Ils sont soupçonnés d'avoir violé une Canadienne de 34 ans, en avril, mais nient en bloc. Toutefois, les expertises des téléphones des trois policiers mis en cause dans cette affaire pourraient bien embarrasser leurs propriétaires, rapporte Europe 1, jeudi 6 novembre. D'après la radio, les fonctionnaires ont fait le ménage dans leurs téléphones respectifs, au lendemain des faits. Plusieurs photos et vidéos ont en effet disparu.

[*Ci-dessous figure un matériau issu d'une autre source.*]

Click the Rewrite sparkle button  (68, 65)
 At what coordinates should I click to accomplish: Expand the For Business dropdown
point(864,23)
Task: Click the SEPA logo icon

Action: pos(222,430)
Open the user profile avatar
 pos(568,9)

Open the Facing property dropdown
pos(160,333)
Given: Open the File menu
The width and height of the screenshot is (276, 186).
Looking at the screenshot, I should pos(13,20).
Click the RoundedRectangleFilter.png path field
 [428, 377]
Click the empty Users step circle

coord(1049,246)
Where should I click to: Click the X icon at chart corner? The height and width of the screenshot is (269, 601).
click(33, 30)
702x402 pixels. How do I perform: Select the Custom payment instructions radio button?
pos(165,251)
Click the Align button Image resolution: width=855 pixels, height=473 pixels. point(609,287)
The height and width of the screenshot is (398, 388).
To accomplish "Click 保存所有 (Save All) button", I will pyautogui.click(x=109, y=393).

L'un des policiers a notamment effacé un message explicite, envoyé à un de ses collègues : "C'est une partouzeuse, dépêche !" Son destinataire est arrivé quelques minutes plus tard au "36", où il aurait tourné une vidéo, qui s'est elle aussi évaporée, affirme la radio. Le policier évoque "une possible erreur de manipulation" pour expliquer cette disparition. Une excuse donnée aussi par le troisième fonctionnaire. L'analyse de son mobile montre que des photos et vidéos prises dans la soirée, ainsi que le journal de ses appels, ont disparu. 

La radio rappelle que la plaignante avait indiqué avoir entendu le bruit d'un déclenchement de téléphone. Repartie au Canada, elle n'a toujours pas été entendue par les juges.